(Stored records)
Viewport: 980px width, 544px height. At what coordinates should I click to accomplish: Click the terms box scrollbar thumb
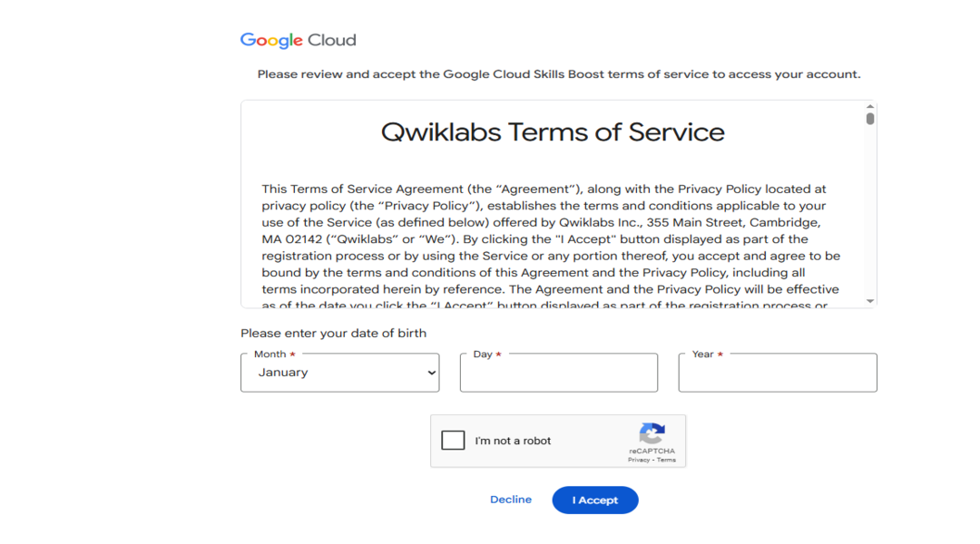pyautogui.click(x=870, y=119)
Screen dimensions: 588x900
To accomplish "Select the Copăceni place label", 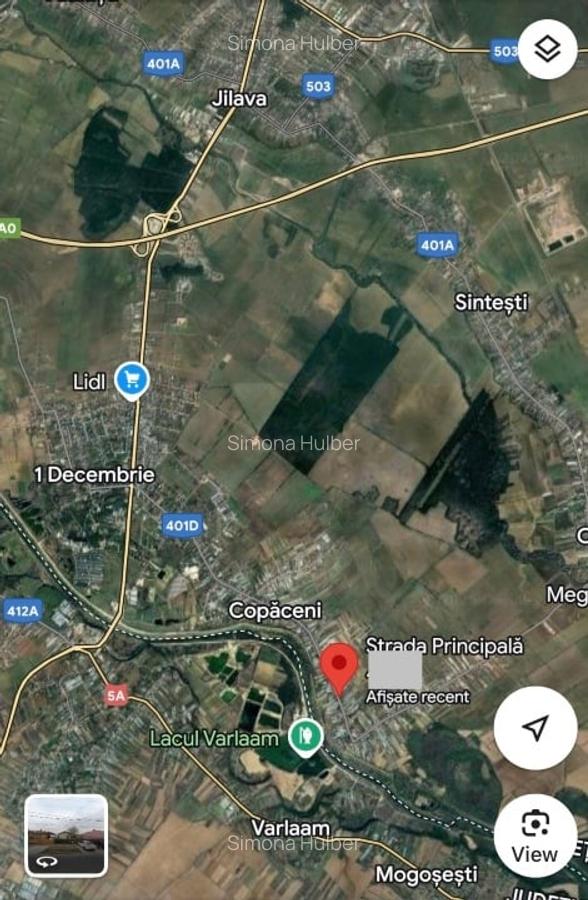I will (x=275, y=611).
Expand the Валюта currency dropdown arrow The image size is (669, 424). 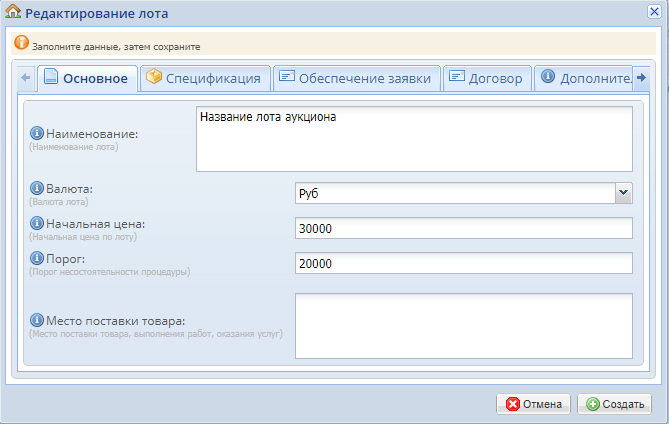(623, 194)
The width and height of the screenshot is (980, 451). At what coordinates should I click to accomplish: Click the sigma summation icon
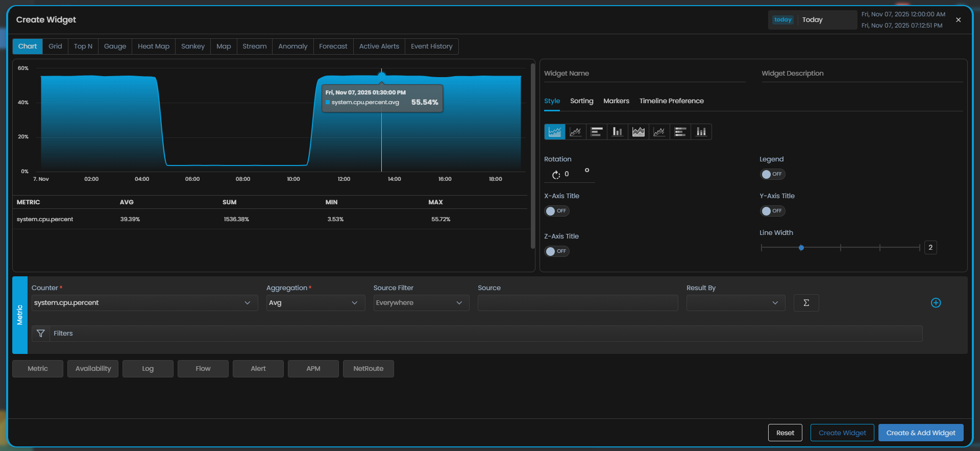806,303

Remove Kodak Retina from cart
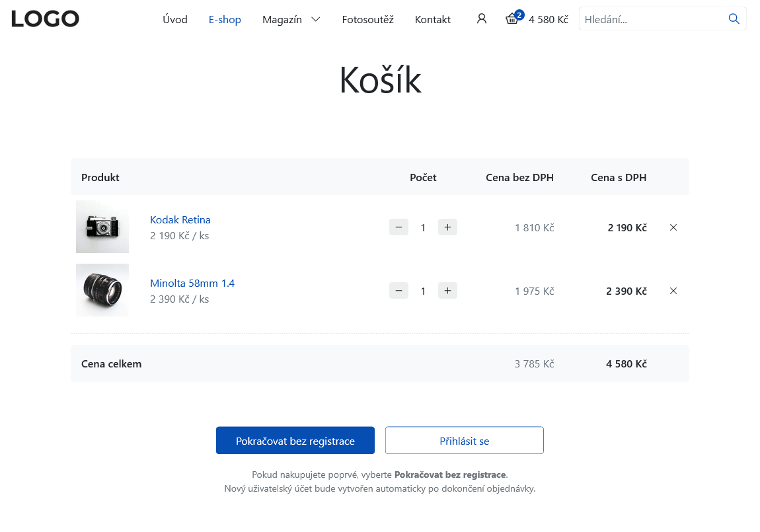[x=673, y=227]
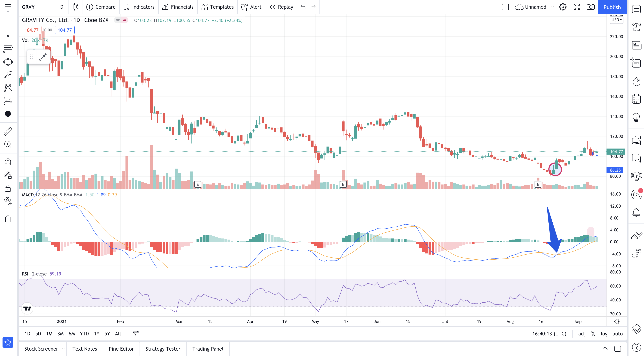Open the alarm clock alerts panel
The width and height of the screenshot is (644, 356).
click(637, 27)
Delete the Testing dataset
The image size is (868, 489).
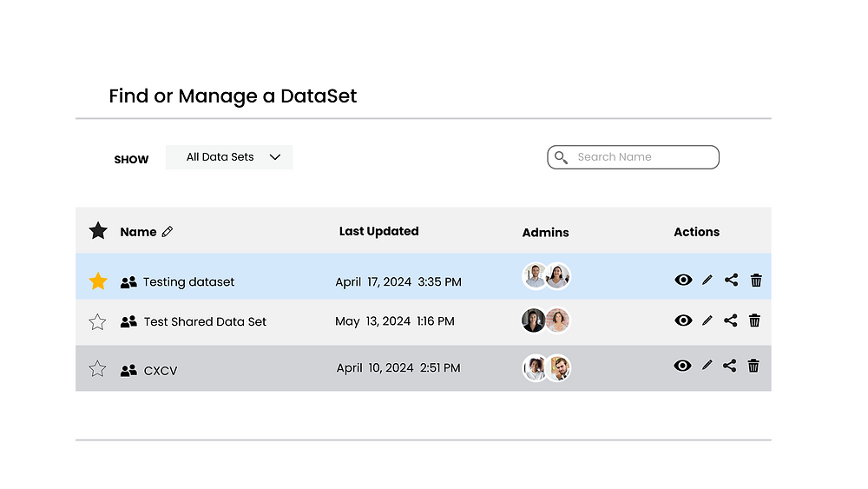(x=756, y=280)
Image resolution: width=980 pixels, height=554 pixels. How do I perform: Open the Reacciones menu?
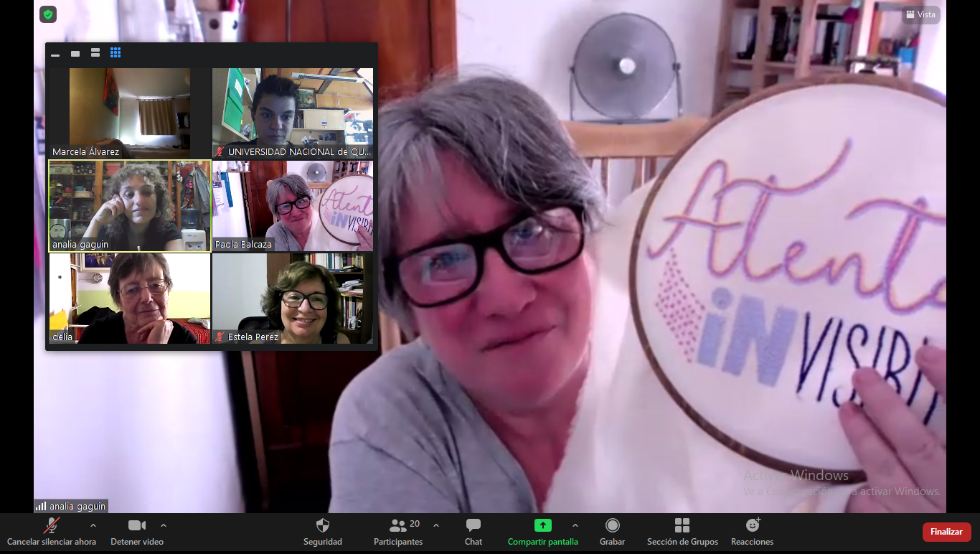(x=752, y=531)
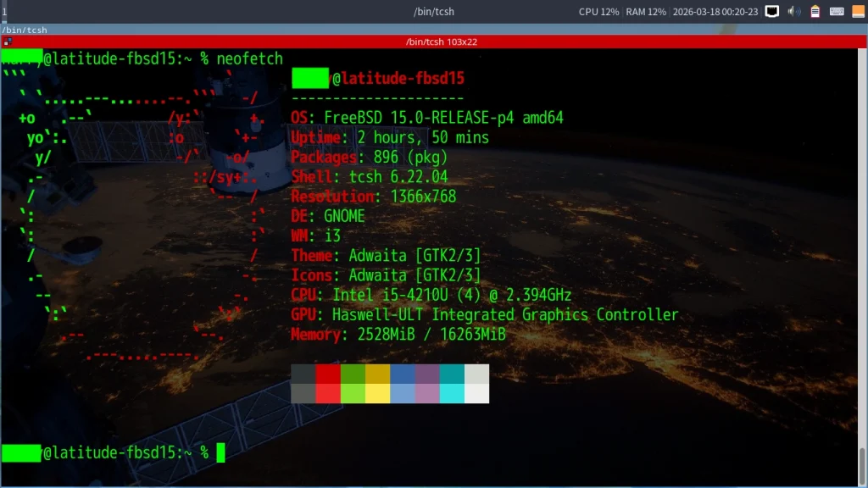This screenshot has height=488, width=868.
Task: Click the small terminal icon in red titlebar
Action: [x=6, y=42]
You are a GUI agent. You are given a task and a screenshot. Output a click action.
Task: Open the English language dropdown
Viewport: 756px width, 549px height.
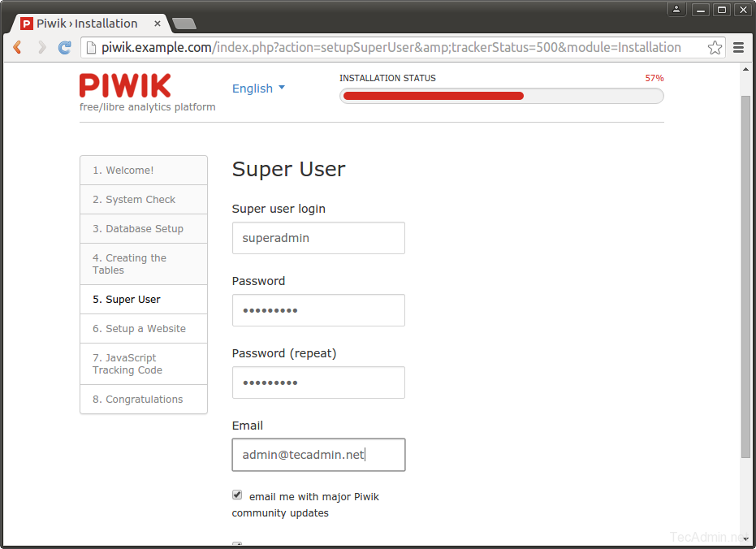pos(258,89)
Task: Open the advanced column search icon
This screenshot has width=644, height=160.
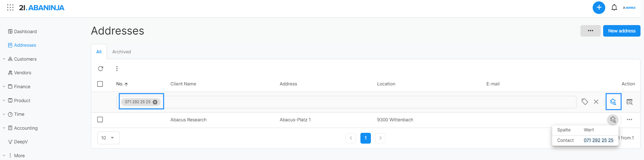Action: click(x=629, y=102)
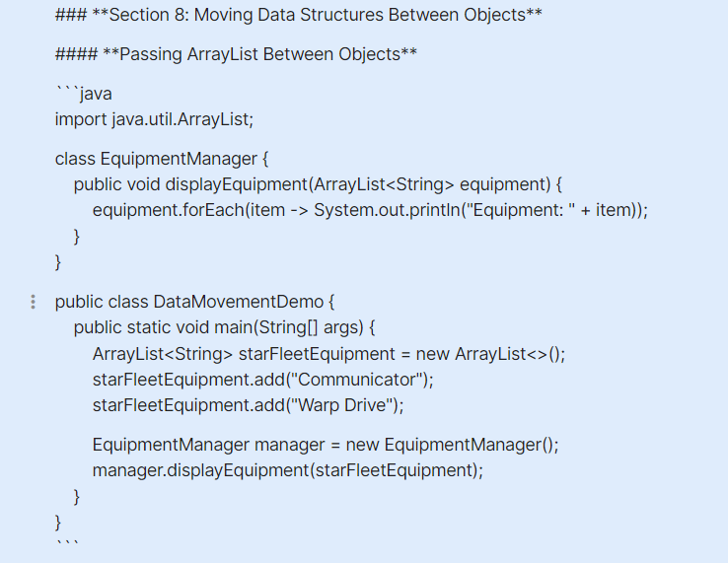The image size is (728, 563).
Task: Click the closing code fence backticks
Action: point(65,543)
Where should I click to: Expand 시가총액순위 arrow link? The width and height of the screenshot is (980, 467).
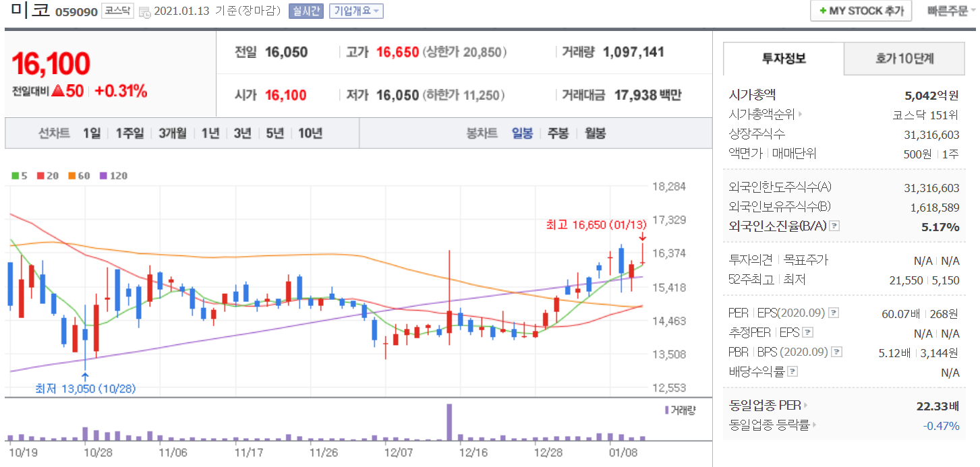coord(801,115)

## WHAT TO PRODUCE:
Beginning with the line that has "Task: Open the English language dropdown", repeat each remaining line of the data above word for word, keeping pictures out.

## OUTPUT FOR THIS EXERCISE:
Task: Open the English language dropdown
Viewport: 756px width, 549px height.
pos(258,89)
Task: Open the advanced column search icon
This screenshot has width=644, height=160.
Action: click(x=629, y=102)
The image size is (728, 563).
Task: Click the closing code fence backticks
Action: point(65,543)
Where should I click to: Expand 시가총액순위 arrow link? The width and height of the screenshot is (980, 467).
coord(801,115)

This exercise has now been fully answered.